ReplyDeleteIf there is any doubt about any of these points, the matter can be tested by making an application under section 192 of the 1990 Act for a Lawful Development Certificate. This would be a less risky course than simply starting the work, but it will inevitably involve some additional expense and delay.
Dear Martin I have just been refused planning. Do the lpa have to give a reason and can I appeal against it many thanks
ReplyDeleteA local planning authority is obliged to give its reasons for refusing planning permission, but there is no corresponding requirement in respect of the refusal of a prior approval application under Part 3 of the Second Schedule to the GPDO.

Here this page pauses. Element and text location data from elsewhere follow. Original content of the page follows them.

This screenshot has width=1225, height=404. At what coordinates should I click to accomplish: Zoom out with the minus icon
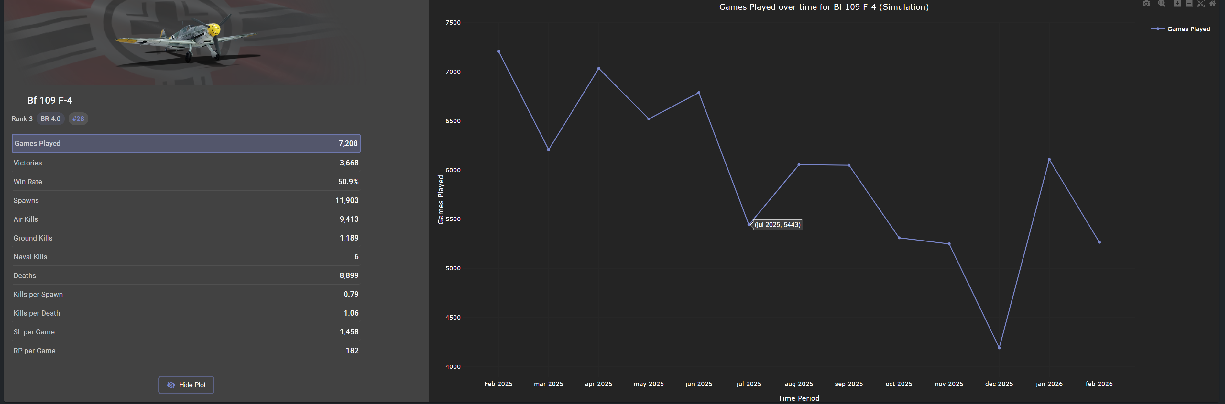(x=1189, y=4)
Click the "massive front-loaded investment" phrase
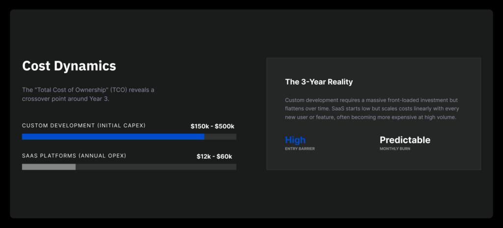This screenshot has width=503, height=228. click(x=396, y=100)
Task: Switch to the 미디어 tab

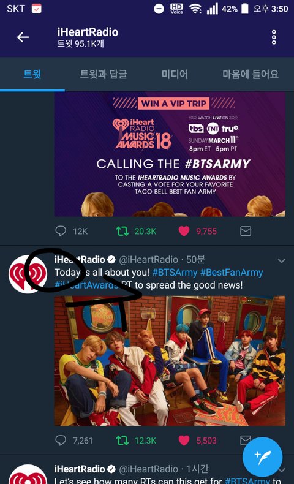Action: (175, 74)
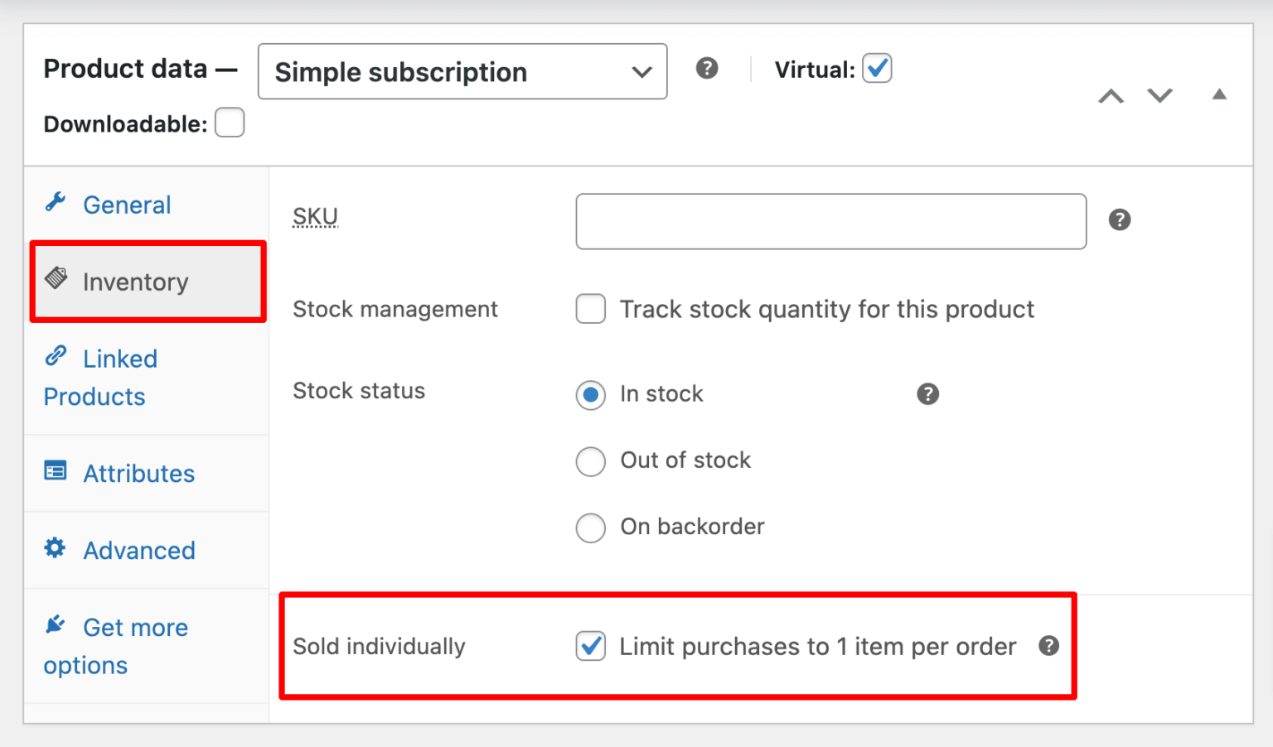Click the General tab wrench icon
This screenshot has width=1273, height=747.
pyautogui.click(x=55, y=201)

ReplyDeleteHowever, even if there are no stated reasons in the notification of the council’s refusal of the prior approval application, there will almost certainly be a ‘delegated report’ written by the planning officer who made the decision (or a committee report if it was decided by a council committee) accessible on the council’s website, and this should give you a sufficient indication of the reasons that led to the refusal of prior approval.
I confirm that there is a right of appeal to the Planning Inspectorate against the refusal of prior approval (under section 78 of the Town and Country Planning Act 1990) for up to six months after the date on which you were notified of the council’s determination of the prior approval application. Any such appeal should seek to address the issues identified by the council that led to the refusal of prior approval.